Saved entries
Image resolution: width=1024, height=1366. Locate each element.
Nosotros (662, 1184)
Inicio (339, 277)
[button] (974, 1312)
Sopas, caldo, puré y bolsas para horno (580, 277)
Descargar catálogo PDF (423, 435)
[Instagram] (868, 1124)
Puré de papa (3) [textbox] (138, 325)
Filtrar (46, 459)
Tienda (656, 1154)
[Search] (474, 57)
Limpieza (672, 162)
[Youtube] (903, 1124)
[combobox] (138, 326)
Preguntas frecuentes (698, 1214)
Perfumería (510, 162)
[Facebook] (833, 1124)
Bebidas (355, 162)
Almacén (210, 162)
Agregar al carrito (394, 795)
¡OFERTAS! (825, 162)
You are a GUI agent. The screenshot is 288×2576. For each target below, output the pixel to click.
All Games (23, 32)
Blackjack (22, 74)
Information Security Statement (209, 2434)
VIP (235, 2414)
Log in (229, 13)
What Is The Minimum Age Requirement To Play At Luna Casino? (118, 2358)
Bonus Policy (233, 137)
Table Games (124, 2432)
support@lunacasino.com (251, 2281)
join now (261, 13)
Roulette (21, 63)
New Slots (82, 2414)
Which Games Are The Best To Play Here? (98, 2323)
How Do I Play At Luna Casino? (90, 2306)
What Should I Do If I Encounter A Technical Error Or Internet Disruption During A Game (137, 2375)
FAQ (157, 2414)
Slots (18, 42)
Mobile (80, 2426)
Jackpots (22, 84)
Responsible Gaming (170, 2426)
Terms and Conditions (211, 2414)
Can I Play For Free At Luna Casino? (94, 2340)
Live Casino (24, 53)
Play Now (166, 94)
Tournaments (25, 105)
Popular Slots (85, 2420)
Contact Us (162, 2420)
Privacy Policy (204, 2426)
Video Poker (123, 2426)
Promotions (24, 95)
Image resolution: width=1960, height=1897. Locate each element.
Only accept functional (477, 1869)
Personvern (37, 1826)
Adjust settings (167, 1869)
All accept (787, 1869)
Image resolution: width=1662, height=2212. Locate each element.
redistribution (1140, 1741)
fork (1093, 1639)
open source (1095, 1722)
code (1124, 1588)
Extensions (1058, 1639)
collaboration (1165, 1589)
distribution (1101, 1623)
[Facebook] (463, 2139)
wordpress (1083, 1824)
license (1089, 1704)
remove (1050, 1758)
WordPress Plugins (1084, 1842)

**WORK INSTRUCTIONS:** Each record must be transcribed exactly, with nothing left out.

**SOLUTION:**
Image resolution: width=1024, height=1366. Locate each element.
Nosotros (662, 1184)
Inicio (339, 277)
[button] (974, 1312)
Sopas, caldo, puré y bolsas para horno (580, 277)
Descargar catálogo PDF (423, 435)
[Instagram] (868, 1124)
Puré de papa (3) [textbox] (138, 325)
Filtrar (46, 459)
Tienda (656, 1154)
[Search] (474, 57)
Limpieza (672, 162)
[Youtube] (903, 1124)
[combobox] (138, 326)
Preguntas frecuentes (698, 1214)
Perfumería (510, 162)
[Facebook] (833, 1124)
Bebidas (355, 162)
Almacén (210, 162)
Agregar al carrito (394, 795)
¡OFERTAS! (825, 162)
You are a GUI agent. The screenshot is 288×2576. For each target below, output the pixel to click.
All Games (23, 32)
Blackjack (22, 74)
Information Security Statement (209, 2434)
VIP (235, 2414)
Log in (229, 13)
What Is The Minimum Age Requirement To Play At Luna Casino? (118, 2358)
Bonus Policy (233, 137)
Table Games (124, 2432)
support@lunacasino.com (251, 2281)
join now (261, 13)
Roulette (21, 63)
New Slots (82, 2414)
Which Games Are The Best To Play Here? (98, 2323)
How Do I Play At Luna Casino? (90, 2306)
What Should I Do If I Encounter A Technical Error Or Internet Disruption During A Game (137, 2375)
FAQ (157, 2414)
Slots (18, 42)
Mobile (80, 2426)
Jackpots (22, 84)
Responsible Gaming (170, 2426)
Terms and Conditions (211, 2414)
Can I Play For Free At Luna Casino? (94, 2340)
Live Casino (24, 53)
Play Now (166, 94)
Tournaments (25, 105)
Popular Slots (85, 2420)
Contact Us (162, 2420)
Privacy Policy (204, 2426)
Video Poker (123, 2426)
Promotions (24, 95)
Image resolution: width=1960, height=1897. Locate each element.
Only accept functional (477, 1869)
Personvern (37, 1826)
Adjust settings (167, 1869)
All accept (787, 1869)
Image resolution: width=1662, height=2212. Locate each element.
redistribution (1140, 1741)
fork (1093, 1639)
open source (1095, 1722)
code (1124, 1588)
Extensions (1058, 1639)
collaboration (1165, 1589)
distribution (1101, 1623)
[Facebook] (463, 2139)
wordpress (1083, 1824)
license (1089, 1704)
remove (1050, 1758)
WordPress Plugins (1084, 1842)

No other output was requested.